**Supplied entries:**
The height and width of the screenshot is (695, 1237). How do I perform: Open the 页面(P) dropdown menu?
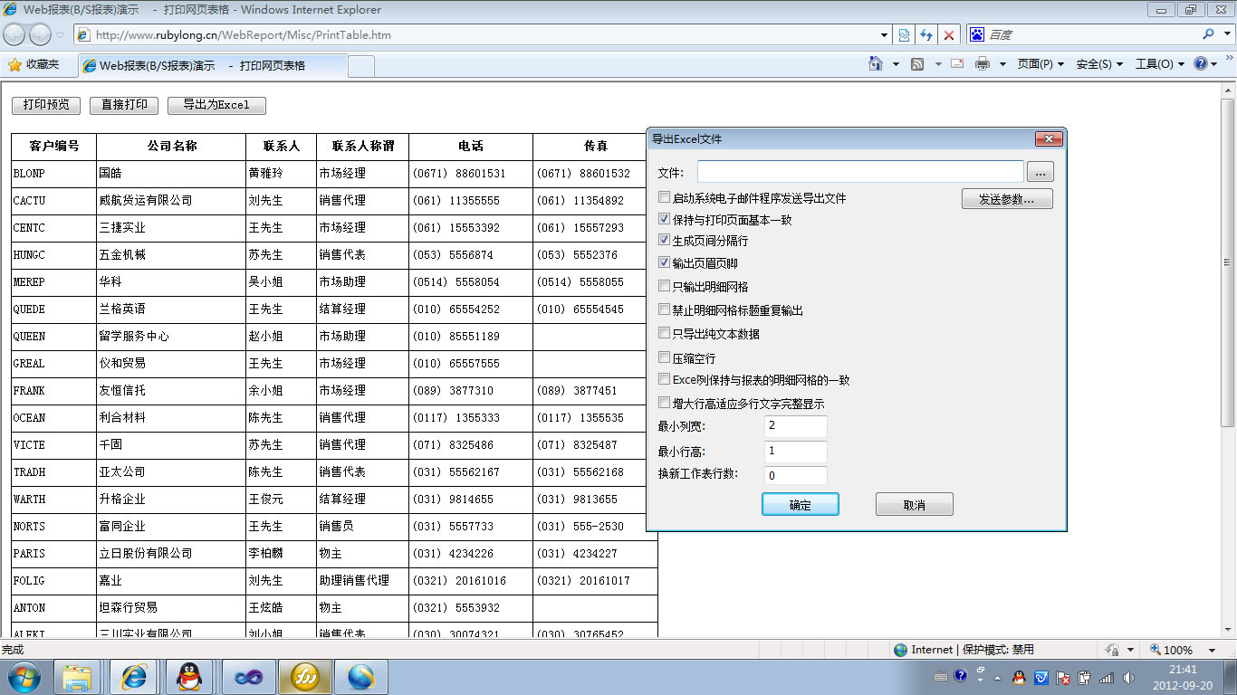1040,64
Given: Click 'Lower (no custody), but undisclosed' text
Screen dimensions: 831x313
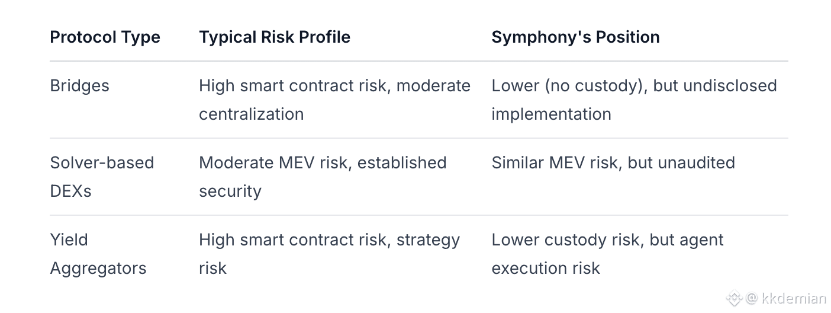Looking at the screenshot, I should pyautogui.click(x=634, y=86).
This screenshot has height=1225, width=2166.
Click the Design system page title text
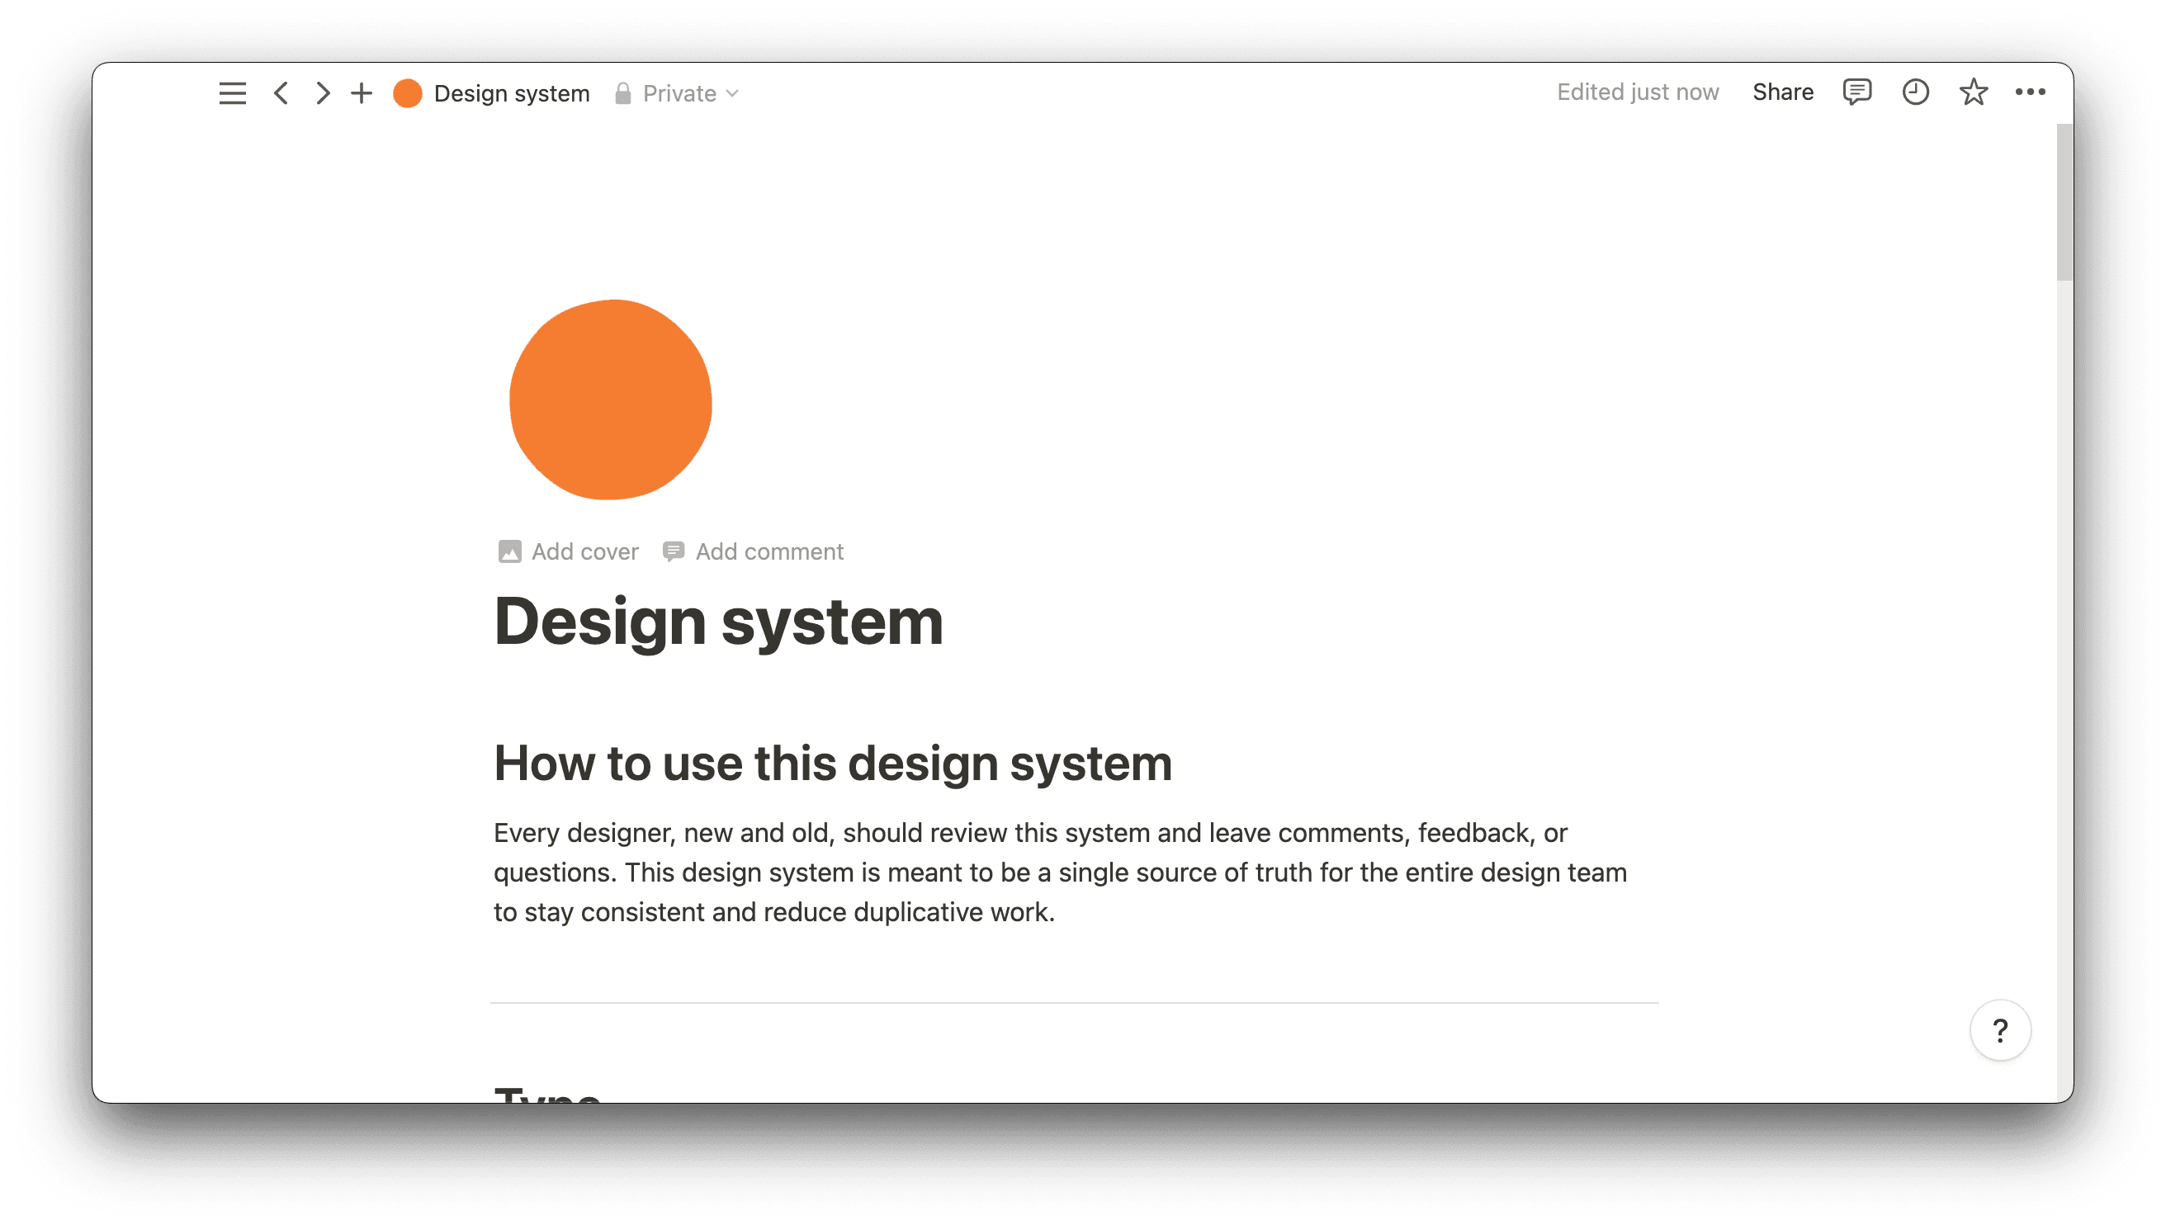718,622
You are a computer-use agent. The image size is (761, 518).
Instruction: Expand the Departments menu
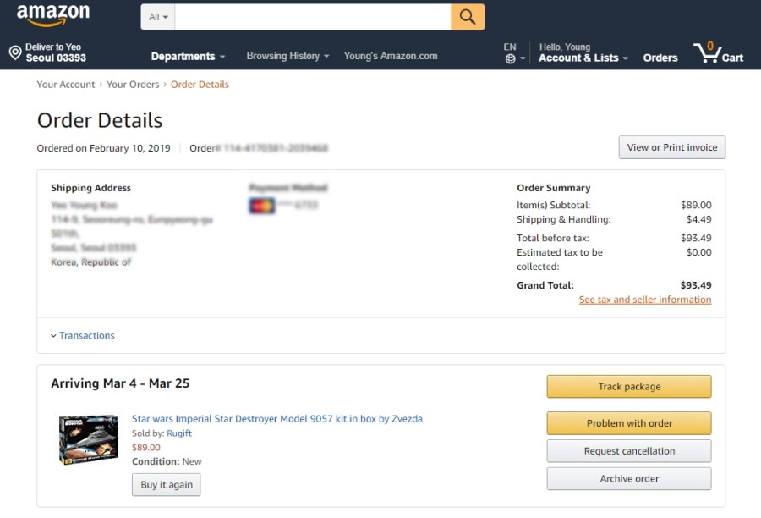click(188, 57)
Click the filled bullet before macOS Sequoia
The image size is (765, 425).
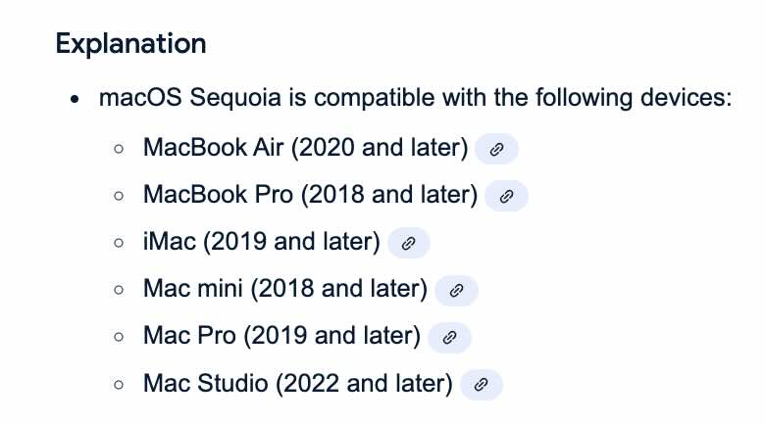[75, 100]
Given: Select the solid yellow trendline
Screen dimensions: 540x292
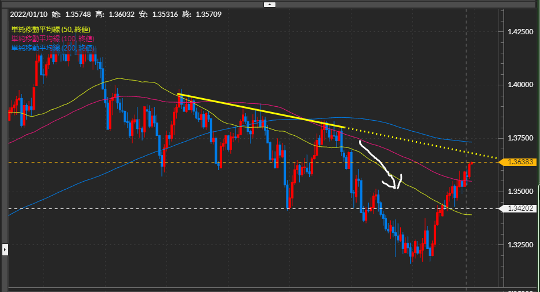Looking at the screenshot, I should [261, 110].
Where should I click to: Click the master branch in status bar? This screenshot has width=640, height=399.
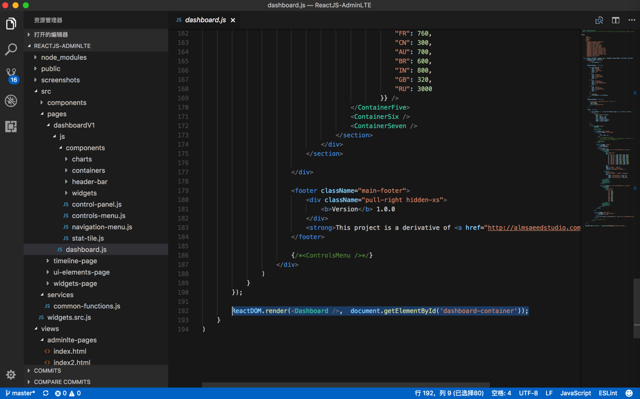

**Directive:** Reproduce every line of the records above word for word, omitting the pictures.

**Right answer:**
The height and width of the screenshot is (695, 1237). How do I perform: Open the 页面(P) dropdown menu?
1040,64
Given: Click 'Lower (no custody), but undisclosed' text
Screen dimensions: 831x313
Looking at the screenshot, I should pyautogui.click(x=634, y=86).
This screenshot has height=1225, width=2166.
Click the Design system page title text
718,622
You are a computer-use agent. The image size is (761, 518).
Instruction: Expand the Departments menu
click(188, 57)
Click the filled bullet before macOS Sequoia
The image size is (765, 425).
[75, 100]
Given: Select the solid yellow trendline
Screen dimensions: 540x292
Looking at the screenshot, I should [261, 110].
Where should I click to: Click the master branch in status bar? This screenshot has width=640, height=399.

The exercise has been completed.